Uruguay ya conoce el dengue porque han habido en el país varios casos, con la diferencia que hasta el momento todos habían sido “importados”, vale decir, las personas que padecían la enfermedad la habían contraído fuera de fronteras en ocasión de haber viajado.
Sin embargo el primer caso autóctono, afecta a una persona que no ha salido del país y por lo tanto se ha infectado aquí.
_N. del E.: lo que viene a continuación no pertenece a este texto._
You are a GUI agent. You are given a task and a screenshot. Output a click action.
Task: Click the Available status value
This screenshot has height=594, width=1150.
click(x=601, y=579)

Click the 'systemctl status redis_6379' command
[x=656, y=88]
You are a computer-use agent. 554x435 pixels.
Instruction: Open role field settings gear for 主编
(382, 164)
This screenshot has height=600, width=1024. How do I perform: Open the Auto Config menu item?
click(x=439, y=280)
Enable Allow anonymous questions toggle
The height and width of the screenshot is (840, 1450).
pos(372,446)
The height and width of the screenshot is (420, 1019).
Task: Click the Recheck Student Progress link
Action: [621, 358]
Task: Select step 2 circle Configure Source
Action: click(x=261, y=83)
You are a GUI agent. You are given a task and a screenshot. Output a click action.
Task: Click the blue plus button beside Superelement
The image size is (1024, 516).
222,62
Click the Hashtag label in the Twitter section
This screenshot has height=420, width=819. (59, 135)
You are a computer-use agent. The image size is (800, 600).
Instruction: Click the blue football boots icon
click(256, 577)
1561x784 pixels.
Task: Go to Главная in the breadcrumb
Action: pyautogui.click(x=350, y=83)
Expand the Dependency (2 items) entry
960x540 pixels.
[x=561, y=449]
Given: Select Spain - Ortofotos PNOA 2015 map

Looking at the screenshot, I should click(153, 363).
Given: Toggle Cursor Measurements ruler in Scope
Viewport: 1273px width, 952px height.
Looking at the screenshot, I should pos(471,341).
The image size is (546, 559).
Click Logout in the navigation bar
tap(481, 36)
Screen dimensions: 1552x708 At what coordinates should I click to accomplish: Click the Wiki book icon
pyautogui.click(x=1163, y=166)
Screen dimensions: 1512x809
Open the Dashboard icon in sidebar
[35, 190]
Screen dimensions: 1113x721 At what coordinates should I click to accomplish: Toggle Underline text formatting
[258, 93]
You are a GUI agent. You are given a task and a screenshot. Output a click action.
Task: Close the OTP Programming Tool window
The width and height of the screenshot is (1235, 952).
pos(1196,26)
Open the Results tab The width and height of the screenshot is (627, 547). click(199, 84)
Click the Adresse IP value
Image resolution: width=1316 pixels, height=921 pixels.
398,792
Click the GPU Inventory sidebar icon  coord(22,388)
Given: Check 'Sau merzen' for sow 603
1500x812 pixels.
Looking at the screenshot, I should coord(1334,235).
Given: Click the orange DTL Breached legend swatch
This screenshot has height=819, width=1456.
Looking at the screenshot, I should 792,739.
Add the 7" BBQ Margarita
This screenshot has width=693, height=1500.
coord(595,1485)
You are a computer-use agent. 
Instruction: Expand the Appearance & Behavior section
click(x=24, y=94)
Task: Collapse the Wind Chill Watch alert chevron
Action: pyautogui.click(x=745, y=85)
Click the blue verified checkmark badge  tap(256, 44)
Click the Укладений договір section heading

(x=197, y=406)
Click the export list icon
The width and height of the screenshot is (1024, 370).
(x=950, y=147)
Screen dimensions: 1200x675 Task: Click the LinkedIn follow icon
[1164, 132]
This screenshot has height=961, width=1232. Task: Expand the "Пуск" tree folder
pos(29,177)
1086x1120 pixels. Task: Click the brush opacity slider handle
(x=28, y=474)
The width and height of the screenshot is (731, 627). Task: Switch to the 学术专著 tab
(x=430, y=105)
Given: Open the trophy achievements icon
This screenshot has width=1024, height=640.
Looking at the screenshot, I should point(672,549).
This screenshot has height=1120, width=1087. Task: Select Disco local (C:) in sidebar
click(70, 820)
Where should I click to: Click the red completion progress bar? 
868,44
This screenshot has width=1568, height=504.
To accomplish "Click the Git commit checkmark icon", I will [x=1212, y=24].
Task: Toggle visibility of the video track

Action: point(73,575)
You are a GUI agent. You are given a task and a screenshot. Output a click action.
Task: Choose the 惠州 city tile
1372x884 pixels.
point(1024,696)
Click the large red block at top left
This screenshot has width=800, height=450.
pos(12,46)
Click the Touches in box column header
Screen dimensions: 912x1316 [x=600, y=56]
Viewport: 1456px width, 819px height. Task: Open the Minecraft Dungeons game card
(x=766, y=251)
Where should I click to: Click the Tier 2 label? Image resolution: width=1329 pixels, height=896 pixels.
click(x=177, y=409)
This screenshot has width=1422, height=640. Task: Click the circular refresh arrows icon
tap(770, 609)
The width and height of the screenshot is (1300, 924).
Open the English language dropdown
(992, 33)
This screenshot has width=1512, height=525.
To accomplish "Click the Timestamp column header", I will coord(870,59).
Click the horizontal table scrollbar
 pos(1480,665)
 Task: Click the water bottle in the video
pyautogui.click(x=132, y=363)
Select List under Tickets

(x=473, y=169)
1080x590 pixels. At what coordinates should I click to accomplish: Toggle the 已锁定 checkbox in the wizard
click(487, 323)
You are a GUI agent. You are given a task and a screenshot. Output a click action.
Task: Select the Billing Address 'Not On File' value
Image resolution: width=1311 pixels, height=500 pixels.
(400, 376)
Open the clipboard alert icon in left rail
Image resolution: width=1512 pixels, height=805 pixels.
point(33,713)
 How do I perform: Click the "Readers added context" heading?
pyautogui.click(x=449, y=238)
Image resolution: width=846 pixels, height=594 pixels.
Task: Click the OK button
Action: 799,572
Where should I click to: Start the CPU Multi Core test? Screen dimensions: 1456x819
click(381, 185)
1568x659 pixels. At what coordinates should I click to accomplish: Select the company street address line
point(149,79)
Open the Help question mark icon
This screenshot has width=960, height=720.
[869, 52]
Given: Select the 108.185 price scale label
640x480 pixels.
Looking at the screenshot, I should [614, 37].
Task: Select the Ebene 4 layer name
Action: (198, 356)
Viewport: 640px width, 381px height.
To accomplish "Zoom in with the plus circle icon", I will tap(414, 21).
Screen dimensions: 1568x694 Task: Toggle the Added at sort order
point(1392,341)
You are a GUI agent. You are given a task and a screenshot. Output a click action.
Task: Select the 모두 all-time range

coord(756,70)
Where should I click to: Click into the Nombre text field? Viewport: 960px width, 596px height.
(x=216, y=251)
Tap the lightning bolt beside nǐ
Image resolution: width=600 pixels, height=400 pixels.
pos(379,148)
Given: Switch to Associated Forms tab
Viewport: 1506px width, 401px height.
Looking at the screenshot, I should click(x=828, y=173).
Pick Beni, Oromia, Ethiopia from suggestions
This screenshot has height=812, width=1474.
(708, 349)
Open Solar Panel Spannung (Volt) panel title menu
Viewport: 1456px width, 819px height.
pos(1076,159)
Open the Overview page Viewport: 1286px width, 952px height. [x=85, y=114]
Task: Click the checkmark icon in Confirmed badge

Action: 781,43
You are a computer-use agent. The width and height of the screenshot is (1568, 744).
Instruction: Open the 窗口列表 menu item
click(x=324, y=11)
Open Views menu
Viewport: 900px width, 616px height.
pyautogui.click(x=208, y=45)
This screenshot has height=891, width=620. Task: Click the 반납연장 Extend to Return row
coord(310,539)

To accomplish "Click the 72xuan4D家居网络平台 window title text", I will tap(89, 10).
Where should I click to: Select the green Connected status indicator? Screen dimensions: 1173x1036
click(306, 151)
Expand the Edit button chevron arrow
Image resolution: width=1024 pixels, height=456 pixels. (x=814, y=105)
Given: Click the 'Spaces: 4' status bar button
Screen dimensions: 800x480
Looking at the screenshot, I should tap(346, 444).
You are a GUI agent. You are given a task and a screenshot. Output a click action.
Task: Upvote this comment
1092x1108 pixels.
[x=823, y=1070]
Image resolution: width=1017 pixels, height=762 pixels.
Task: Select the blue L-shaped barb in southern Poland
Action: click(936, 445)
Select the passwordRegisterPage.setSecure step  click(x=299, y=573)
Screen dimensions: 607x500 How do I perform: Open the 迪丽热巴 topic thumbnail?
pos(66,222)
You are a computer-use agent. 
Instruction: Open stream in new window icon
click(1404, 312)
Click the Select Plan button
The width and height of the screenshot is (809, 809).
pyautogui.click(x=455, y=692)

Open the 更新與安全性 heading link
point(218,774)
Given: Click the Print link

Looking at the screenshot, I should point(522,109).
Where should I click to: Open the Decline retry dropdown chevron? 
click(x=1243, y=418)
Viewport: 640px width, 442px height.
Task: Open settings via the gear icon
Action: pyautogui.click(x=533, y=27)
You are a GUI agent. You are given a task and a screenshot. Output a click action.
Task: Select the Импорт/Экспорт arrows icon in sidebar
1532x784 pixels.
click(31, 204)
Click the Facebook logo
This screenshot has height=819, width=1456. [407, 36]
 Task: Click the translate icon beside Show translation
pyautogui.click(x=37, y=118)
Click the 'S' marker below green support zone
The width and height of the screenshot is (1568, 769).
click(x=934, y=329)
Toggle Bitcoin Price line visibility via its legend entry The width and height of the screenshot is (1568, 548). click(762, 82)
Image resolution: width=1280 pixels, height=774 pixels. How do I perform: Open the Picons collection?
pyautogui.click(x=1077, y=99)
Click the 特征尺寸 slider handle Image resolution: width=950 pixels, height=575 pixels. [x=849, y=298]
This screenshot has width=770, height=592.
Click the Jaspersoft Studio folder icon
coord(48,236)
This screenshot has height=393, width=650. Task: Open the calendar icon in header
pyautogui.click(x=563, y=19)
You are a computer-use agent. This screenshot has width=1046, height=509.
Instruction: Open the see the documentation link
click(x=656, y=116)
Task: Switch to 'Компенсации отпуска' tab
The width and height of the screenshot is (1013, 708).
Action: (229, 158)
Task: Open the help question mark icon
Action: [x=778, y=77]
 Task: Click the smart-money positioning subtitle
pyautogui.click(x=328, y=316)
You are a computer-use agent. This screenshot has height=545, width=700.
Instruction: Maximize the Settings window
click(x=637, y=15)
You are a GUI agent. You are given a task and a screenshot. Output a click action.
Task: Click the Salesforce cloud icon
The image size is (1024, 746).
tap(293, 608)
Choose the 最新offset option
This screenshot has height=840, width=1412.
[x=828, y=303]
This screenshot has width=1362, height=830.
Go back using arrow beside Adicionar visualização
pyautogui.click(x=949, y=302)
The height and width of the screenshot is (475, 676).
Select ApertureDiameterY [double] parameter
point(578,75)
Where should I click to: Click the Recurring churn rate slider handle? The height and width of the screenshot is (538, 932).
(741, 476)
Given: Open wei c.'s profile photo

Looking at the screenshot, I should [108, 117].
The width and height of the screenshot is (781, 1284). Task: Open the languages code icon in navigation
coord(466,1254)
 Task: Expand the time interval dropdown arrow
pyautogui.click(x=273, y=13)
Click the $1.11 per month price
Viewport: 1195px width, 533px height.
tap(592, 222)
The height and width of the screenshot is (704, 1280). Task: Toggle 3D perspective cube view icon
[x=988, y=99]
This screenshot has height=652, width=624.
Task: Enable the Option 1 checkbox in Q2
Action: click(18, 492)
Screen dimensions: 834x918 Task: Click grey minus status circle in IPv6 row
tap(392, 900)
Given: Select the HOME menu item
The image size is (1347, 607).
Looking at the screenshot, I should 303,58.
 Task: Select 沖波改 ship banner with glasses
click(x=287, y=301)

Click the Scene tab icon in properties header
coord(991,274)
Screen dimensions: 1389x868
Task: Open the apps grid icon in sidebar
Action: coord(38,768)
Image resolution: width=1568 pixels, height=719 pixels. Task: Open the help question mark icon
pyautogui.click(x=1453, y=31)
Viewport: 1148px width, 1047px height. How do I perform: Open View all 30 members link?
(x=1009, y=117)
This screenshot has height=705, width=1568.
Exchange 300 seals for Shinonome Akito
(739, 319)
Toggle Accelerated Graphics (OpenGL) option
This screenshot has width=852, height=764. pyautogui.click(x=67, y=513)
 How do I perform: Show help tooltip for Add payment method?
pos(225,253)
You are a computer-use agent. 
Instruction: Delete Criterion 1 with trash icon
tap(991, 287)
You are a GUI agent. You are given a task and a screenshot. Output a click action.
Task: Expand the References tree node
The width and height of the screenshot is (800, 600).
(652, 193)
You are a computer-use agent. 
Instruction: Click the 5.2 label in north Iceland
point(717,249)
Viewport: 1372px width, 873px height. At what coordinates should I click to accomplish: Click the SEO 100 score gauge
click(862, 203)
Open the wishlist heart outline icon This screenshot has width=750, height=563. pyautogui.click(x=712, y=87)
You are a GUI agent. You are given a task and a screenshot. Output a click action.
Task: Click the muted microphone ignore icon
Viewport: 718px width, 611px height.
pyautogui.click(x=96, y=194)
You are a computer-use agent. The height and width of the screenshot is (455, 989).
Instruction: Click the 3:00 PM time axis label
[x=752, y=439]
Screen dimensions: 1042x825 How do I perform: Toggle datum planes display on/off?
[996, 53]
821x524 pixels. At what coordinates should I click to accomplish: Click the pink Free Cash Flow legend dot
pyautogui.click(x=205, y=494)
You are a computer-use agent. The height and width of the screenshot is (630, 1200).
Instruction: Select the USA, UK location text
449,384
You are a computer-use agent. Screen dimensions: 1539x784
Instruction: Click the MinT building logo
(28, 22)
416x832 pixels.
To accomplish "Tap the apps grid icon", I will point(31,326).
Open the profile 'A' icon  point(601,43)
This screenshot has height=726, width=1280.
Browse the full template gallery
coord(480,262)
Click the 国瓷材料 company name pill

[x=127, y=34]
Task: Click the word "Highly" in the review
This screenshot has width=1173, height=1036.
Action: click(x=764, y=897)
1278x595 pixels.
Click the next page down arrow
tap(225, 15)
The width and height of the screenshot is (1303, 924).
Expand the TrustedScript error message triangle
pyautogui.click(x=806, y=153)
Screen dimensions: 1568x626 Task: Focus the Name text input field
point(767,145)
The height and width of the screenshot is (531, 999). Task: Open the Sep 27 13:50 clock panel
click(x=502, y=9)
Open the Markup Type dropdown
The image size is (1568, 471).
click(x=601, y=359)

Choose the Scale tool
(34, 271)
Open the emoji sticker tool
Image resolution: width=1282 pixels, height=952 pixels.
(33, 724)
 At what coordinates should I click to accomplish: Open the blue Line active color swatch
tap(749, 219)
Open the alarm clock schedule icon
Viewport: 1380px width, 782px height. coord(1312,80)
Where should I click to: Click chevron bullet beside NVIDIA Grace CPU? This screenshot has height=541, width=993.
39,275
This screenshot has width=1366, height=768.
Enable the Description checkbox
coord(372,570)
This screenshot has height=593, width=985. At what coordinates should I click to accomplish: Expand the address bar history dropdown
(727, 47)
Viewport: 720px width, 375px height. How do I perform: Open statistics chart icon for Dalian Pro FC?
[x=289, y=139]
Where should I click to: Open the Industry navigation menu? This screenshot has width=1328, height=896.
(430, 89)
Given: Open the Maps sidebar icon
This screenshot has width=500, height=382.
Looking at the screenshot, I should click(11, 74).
Probablemente la infección le haya sido transmitida por el vector luego de picar a una persona infectada, la que necesariamente debe ser ubicada porque incluso puede hallarse en el denominado “período ventana”, en que la enfermedad no se ha manifestado aún, pero la persona es portadora y por lo tanto si un mosquito Aedes Aegypti la picara y luego picara a una persona sana, le transmitiría el virus a ésta.
Uruguay era uno de los pocos países que no había tenido dengue autóctono hasta el momento, pero como lo habían adelantado las propias autoridades sanitarias, en algún momento iba a aparecer, porque no había ningún factor geográfico, ni otro elemento que constituyera una barrera para la acción del mosquito, presente en el país hace muchos años.
El hecho de haber dejado de ser un país sin dengue, para pasar a registrar por el momento un caso de dengue autóctono, nos ubica en un plano distinto, más grave, pero no alarmante, en los hechos nada lejano al que hemos tenido hasta hoy.
La lucha que hasta el momento se ha centrado en la disminución de la población del Aedes Aegypti, tratando de eliminar todos los “cacharros” en los que se deposita agua limpia y sirve de criadero para las larvas del mosquito, no debe cambiar, sino que sencillamente debe acentuarse.
En alguna oportunidad procuramos aterrizar la situación del país en relación al dengue. Por más que nos ufanáramos de ser un país sin dengue, la realidad indicaba que estaban dadas todas las condiciones para la aparición de la plaga, esencialmente la desidia que veíamos y vemos en la población para hacer una eliminación profunda y frontal de estos cacharros.
Se trata de una lucha denodada, porque es casi imposible asegurar que no habrá en un hogar un lugar donde se puedan desarrollar las larvas de los mosquitos, ya sea en cacharros o incluso en plantas del jardín que retienen agua. Basta el agua de una tapita de plástico, tan comunes en nuestros días, para que allí se críen las larvas.
Lo mejor que podemos hacer entonces, ahora más que nunca, es asumir la lucha “en serio”, sabiendo que ahora estamos en otro nivel, de mayor gravedad y más cerca de tener un brote epidémico de una enfermedad que como se ha indicado mata al año más que cualquier felino depredador, cuyos ataques tanto tememos.
Ojalá lo asumamos a tiempo, porque en esto vamos todos.